Le président Rohani a déclaré, lors de sa rencontre à Téhéran le 28 juillet avec le ministre Bin Alawi : « L’Iran et Oman portent sur leurs épaules l’essentiel de la responsabilité d’assurer la sécurité du détroit d’Ormuz. Non seulement la présence de forces étrangères n’aide pas à la sécurité dans la région, mais elle est en fait la principale cause de tensions dans la région. » [1] Le 30 juillet, Rohani a déclaré lors d’un entretien téléphonique avec le président Macron : « L’Iran a toujours été et restera toujours le principal responsable de la sécurité et de la liberté maritime dans le golfe Persique, le détroit d’Ormuz et le golfe d’Oman. » [2]

Il convient d’observer que, tout en rappelant cette position de principe, des porte-parole du régime ont aussi souligné leur droit de mener des opérations de représailles et de vengeance afin de dissuader l’Occident de tout acte de « piraterie » contre l’Iran. Pour plus d’informations sur ces menaces d’actions contre la Grande-Bretagne, voir MEMRI en français, Iran : la Grande-Bretagne menacée de représailles pour l’arraisonnement du pétrolier iranien et l’Europe pour le non-respect de l’Accord sur le nucléaire, 24 juillet 2019.

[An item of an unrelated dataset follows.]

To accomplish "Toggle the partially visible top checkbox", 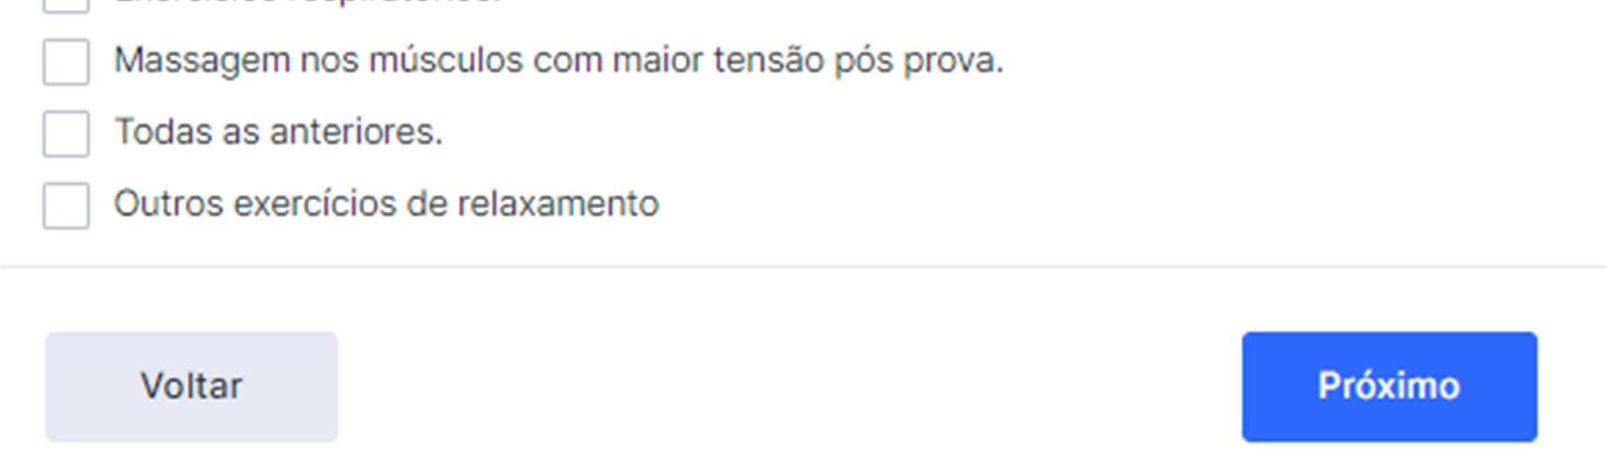I will click(x=66, y=6).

Le rapport ci-dessous examine les déclarations de représentants officiels du régime iranien exprimant sa position selon laquelle il protège le golfe Persique et le détroit d’Ormuz, ainsi que leur reconnaissance du fait que l’arraisonnement du pétrolier britannique était une mesure de représailles fondée sur le droit international. L’Annexe présente les déclarations faites en février 2019 par le commandant de la marine du CGRI, le général Tangsiri, déjà traduites et publiées par MEMRI.

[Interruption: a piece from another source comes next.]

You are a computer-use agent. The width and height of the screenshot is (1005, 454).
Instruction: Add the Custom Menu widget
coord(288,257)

La position iranienne : Le golfe Persique est un territoire iranien et le CGRI mène une politique légale

L’amiral Khanzadi, commandant de la marine militaire iranienne : « La première loi qui s’applique dans cette région [du golfe Persique] est le droit maritime iranien, et seulement ensuite le droit international »

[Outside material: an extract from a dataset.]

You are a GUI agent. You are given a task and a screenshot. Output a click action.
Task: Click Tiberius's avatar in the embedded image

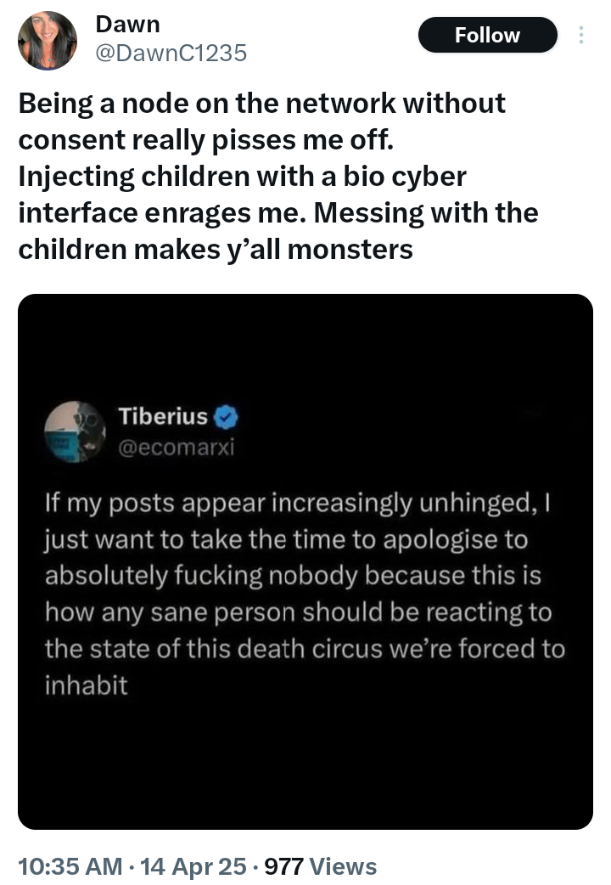click(73, 431)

La position selon laquelle le golfe Persique est un territoire iranien a été clairement exprimée par le commandant de la marine militaire iranienne, l’amiral Ali Khanzadi, dans une longue interview accordée le 19 juillet 2019 à YJC, publication du CGRI, parue deux jours plus tard. Il y affirmait :

Notre régime est un régime uniforme et dynamique. Et [le Guide suprême iranien Ali] Khamenei a le dernier mot dans toutes les opérations du régime. Même les forces armées unifiées, grâce à leurs relations avec Khamenei, en tant que commandant en chef des forces armées. Khamenei a annoncé clairement, conformément à ses sages plans, que les jeunes révolutionnaires répondraient dans l’espace maritime à l’opération arrogante de l’Angleterre, et nous avons témoigné de l’exécution de cet ordre. Chacun sait déjà qu’aujourd’hui, l’ère de l’intimidation et du vagabondage en mer est révolue, et que les intérêts et la souveraineté des nations doivent être respectés. Lorsque nous parlons de tout navire, c’est comme si c’était un morceau de territoire d’un pays… Les Iraniens ont un joli dicton : « Les gens qui vivent dans des maisons de verre ne doivent pas jeter de pierres sur les autres. » Aussi, les Anglais vivent dans une maison de verre [et je suggère] qu’ils imaginent ce qui se passerait si une pierre était lancée sur cette maison de verre. […]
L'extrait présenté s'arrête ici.